About a decade ago, I tried as an experiment to use C++ inlining to re-encapsulate the X-Window API, taking a couple of levels out, along with lots of redundant error checking. The result was that performance rose by a modest 10%, but CPU involvement of the client dropped a lot (probably about 50% as I recall).
Out of curiosity, I built Mesa 5.1 on my Linux box with debugging and stepped through to see what the average glVertex and glColor calls would generate. My conclusion is that by providing some higher-level object-oriented calls, you could flatten out some of the call hierarchy, eliminate redundant error checking, flag-setting, etc. and probably speed the client by a factor of 5, as the amount of manipulation in OpenGL per unit operation is quite a bit higher than X.I'm assuming you are creating a quad or polygon, and that you are setting colors on the vertices. There are enough calls in the sequence that there is a lot of room to squeeze. It's possible that the array-based stride functions provide a way to set the attributes, avoiding the overhead in a similar way, I intend to take a look.
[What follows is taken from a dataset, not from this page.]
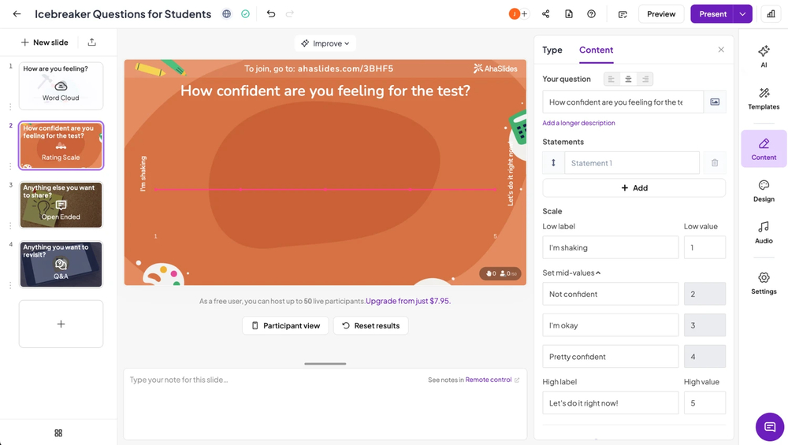Collapse the Set mid-values section

pos(572,273)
The question is, would this have a significant impact on the throughput of the system? It's complex enough that I don't fully understand the call sequence yet, so I thought I would just post this to get anyone's opinion. If the bottleneck is at rendering, then all optimization would do is dramatically lower CPU utilization and slightly increase performance.
I was also curious if there are any resources explaining the limitations and performance characteristics of graphics cards and of Mesa. In the literature from hardware vendors, you see numbers like 50 million polygons/second, but when I build a simple system with 5 spheres, each with 48x48 quads,on an NVIDIA FX 5200 card it doesn't seem very fast -- the only place there is a sleep in my code is in the keyboard routine, I assume the display is automatically limited by the refresh rate, not the polygons?
On the other hand, the card has 128Mb on it, but when I tried to map a 10Mb texture, it crashes. When I reduced the bitmap to ~1.5Mb, it worked. I haven't zeroed in on the limit. Does anyone know what it is? Then, mapping a 1.5Mb image on a sphere, the refresh rate noticably slows down. The window is 1280x1024 for this manipulation, and clearly the size of the window has something to do with it.